Im Raum steht, dass Katar, das derzeit die Fußball-Weltmeisterschaft ausrichtet, mit Geld- und Sachgeschenken versucht hat, Einfluss auf politische Entscheidungen im Europaparlament zu nehmen. Die Ermittler durchsuchten mittlerweile die Häuser und Wohnungen von mindestens zwei Abgeordneten sowie die Büros mehrerer Parlamentsmitarbeiter. Katar weist die Vorwürfe zurück.
»Sie hat nichts mit Geldflüssen aus Katar zu tun«
Kaili selbst ist sich ebenfalls keiner Schuld bewusst, wie ihr Anwalt Michalis Dimitrakopoulos klarstellte. »Ihre Position ist, dass sie unschuldig ist. Sie hat nichts mit Geldflüssen aus Katar zu tun, überhaupt nichts.« Zu Details dürfe er sich nicht äußern und er habe auch kein Bild davon, ob Geld gefunden worden sei und wenn ja, welche Summen, sagte Dimitrakopoulos. Ein Detail wollte er dann aber doch geraderücken: Unter der Kinderwiege der kleinen Tochter von Kaili seien - anders als von griechischen Medien berichtet - keine 160.000 Euro gefunden worden. Eine solche Wiege gebe es gar nicht.
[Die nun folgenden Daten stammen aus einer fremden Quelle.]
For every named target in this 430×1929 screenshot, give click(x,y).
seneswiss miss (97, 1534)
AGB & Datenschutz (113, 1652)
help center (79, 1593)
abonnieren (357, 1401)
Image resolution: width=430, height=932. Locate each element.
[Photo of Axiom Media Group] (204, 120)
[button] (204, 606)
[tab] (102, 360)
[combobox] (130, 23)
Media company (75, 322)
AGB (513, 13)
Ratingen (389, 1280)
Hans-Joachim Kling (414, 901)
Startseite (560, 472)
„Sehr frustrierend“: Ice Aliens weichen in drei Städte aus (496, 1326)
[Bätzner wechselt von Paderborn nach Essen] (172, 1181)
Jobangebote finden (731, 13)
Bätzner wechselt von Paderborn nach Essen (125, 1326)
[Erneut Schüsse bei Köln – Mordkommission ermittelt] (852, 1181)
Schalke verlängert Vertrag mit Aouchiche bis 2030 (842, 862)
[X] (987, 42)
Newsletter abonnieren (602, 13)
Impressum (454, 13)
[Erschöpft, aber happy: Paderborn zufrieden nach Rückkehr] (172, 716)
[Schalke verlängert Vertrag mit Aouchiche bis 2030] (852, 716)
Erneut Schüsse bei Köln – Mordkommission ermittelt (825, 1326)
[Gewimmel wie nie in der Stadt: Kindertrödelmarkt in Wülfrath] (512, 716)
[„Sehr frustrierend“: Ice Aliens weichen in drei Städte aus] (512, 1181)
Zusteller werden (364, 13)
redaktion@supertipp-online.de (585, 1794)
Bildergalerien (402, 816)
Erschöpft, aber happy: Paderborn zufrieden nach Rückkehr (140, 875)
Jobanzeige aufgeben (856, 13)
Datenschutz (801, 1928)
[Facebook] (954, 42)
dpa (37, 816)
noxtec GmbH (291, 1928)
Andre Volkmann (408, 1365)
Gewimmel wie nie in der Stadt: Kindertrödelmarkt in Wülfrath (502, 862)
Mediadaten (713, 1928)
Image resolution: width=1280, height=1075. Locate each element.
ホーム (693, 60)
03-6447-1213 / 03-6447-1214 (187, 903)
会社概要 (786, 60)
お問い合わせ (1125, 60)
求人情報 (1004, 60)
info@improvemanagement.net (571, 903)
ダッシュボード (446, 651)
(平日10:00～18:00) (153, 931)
Die belgischen Medien »Le Soir« und »Knack«, die die Ermittlungen gegen Kaili aufgedeckt hatten, berichteten, dass Ermittler bei Kaili und Panzeri mehr als 1,5 Millionen Euro in bar gefunden hätten.
Auch Visentini beteuert seine Unschuld
Wie Kaili beteuerte auch der vorübergehend festgenommene Generalsekretär des Internationalen Gewerkschaftsbunds (IGB) Luca Visentini seine Unschuld. »Ich bin froh, dass die Befragung abgeschlossen ist und ich alle Fragen vollständig beantworten konnte«, sagte der Italiener einer IGB-Mitteilung zufolge.
Die einzige Stimme gegen Kailis Absetzung im Parlament kam übrigens von einem selbst erklärten Kämpfer gegen Korruption: dem fraktionslosen Abgeordneten Mislav Kolakusic aus Kroatien. Der ehemalige Richter begründete sein Votum auf Nachfrage der dpa mit der Unschuldsvermutung. Neben den 625 Ja-Stimmen und Kolakusic' Nein gab es noch zwei Enthaltungen: vom AfD-Politiker Joachim Kuhs und dem niederländischen Konservativen Dorien Rookmaker. Kuhs sagte der dpa, als rechtstreuer Bürger und Christ wolle er Kaili nicht vorverurteilen.
Wie es für Kaili weitergeht, wird sich schon am Mittwoch zeigen. Dann soll sie vor einer Gerichtskammer aussagen und es wird darüber entschieden, ob sie zunächst auf freien Fuß kommt.